I might have been content to stay in the vestibule indefinitely, but for one thing: it’s lonely here. I miss Victor and June, and I know there are so many others—parents and grandparents, cousins and friends—waiting to greet me as well. Even the saints I came to love through Victor’s influence, though I was a good Protestant to the end.
But they’re all inside, and so, of course, is the Presence. He’s way inside, up in the highest heaven of all. I imagine I’ll have to be inside for quite a while before I can bear that much light. But something in me won’t be satisfied until I see His face.

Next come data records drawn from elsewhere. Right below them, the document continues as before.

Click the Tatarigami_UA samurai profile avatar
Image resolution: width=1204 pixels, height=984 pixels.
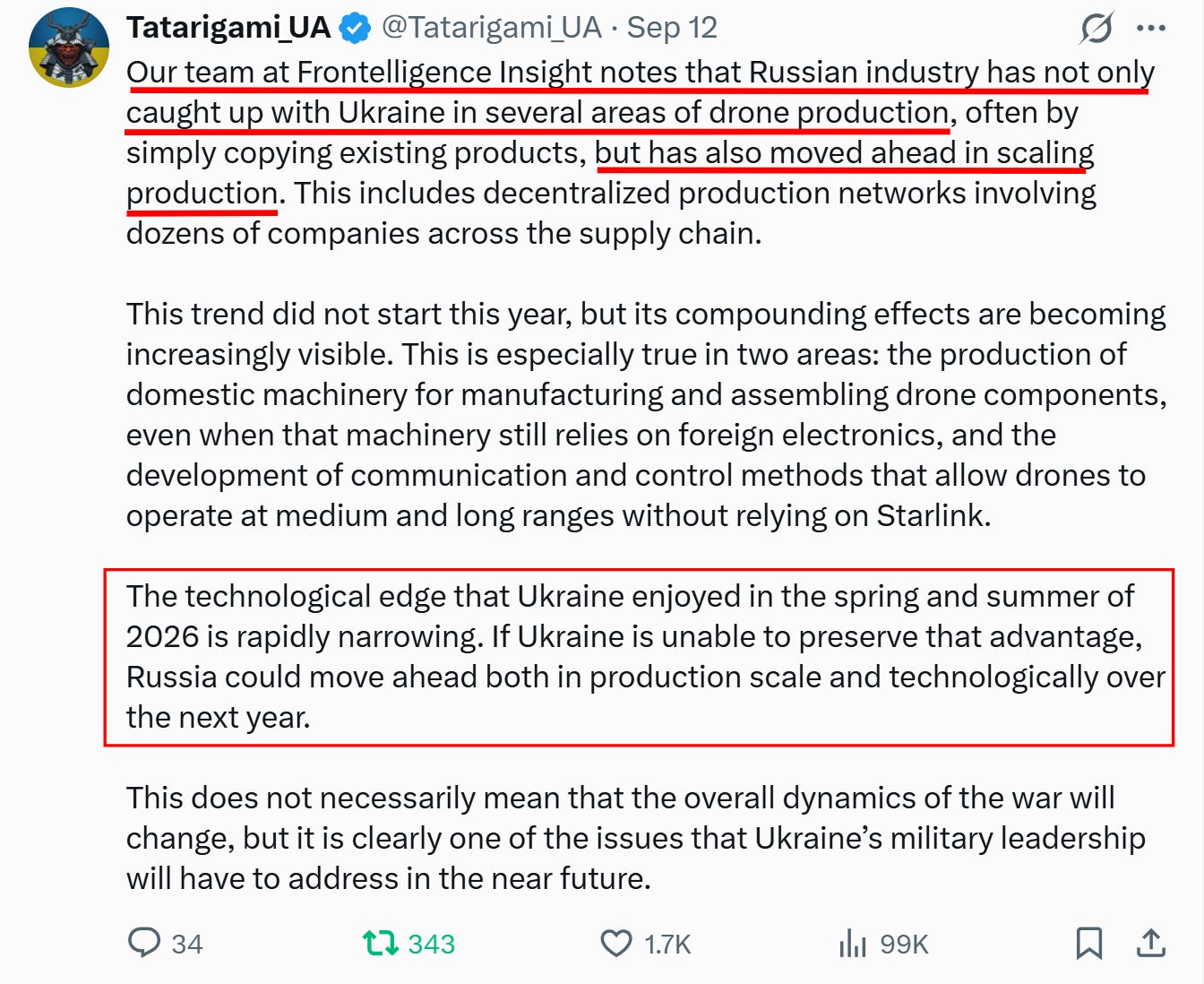(x=69, y=47)
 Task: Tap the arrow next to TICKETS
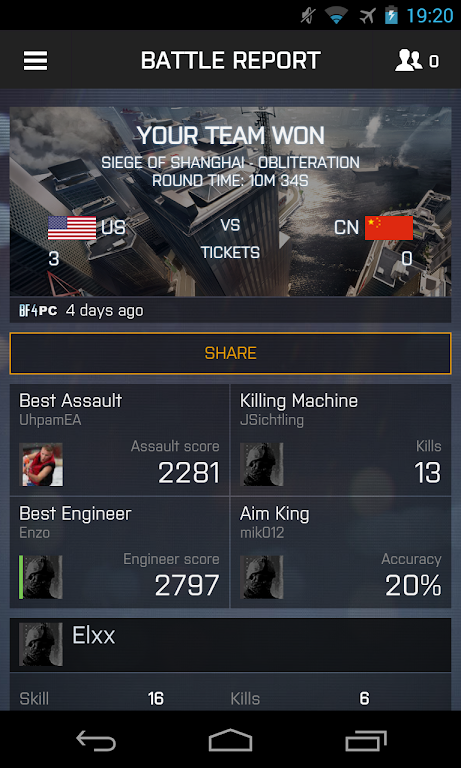[285, 240]
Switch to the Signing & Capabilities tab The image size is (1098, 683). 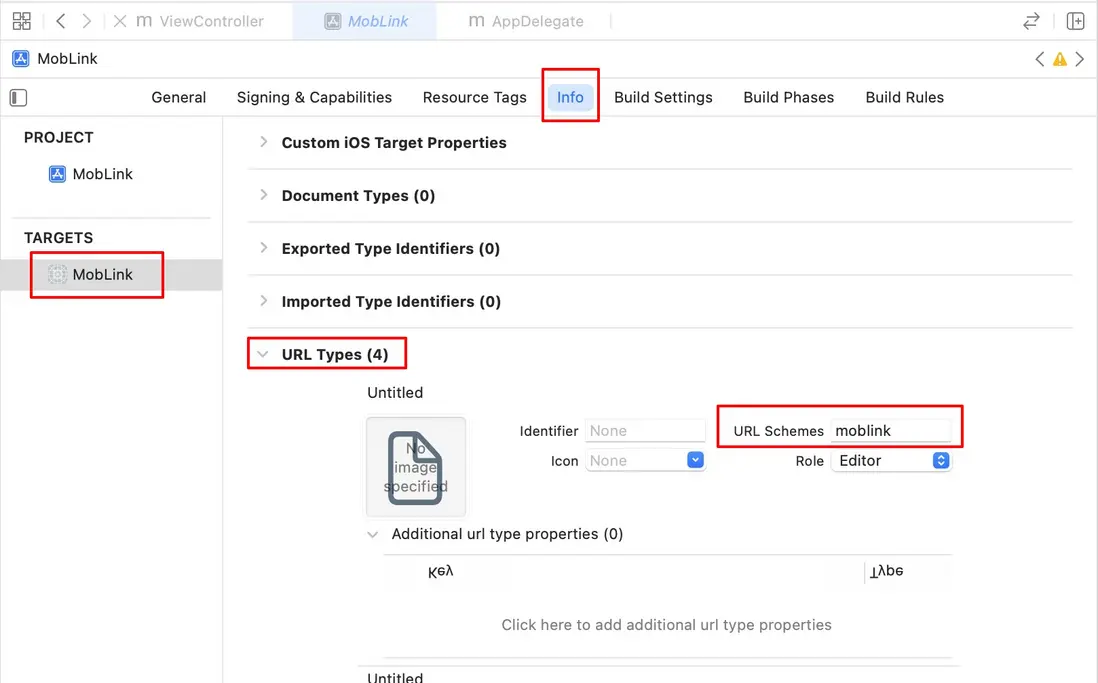(x=314, y=97)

Archangel Raphael told me, when he brought me here and promised to help me, there’s only one way for me to get past the Vestibule: Kelly has to pray for me. But for that to happen, she has to know who I am and what I’ve done, she has to forgive me for it, and she has to come to a place where she even knows what it is to pray. It’s only God, of course, who can really bring that about; but the task He has set me is to help in whatever way I can.
So without exactly leaving heaven, I have permission for this while to hang around this house that once was mine, to watch Kelly and try to influence her in some way for good. But I’m not allowed to reveal myself to her, not yet, because it would frighten her too much. She’s got one of those rational minds, I can tell, wants everything cut-and-dried and explainable. I’ll have to soften her up to the other side of things, let the house introduce me to her, let her come to understand the whole story. Then, when she knows me a little and she’s ready to forgive, maybe I’ll be allowed to show myself and ask for her prayers. Or maybe I won’t need to ask.
In the meantime, I can watch her, and that in itself is blessedness.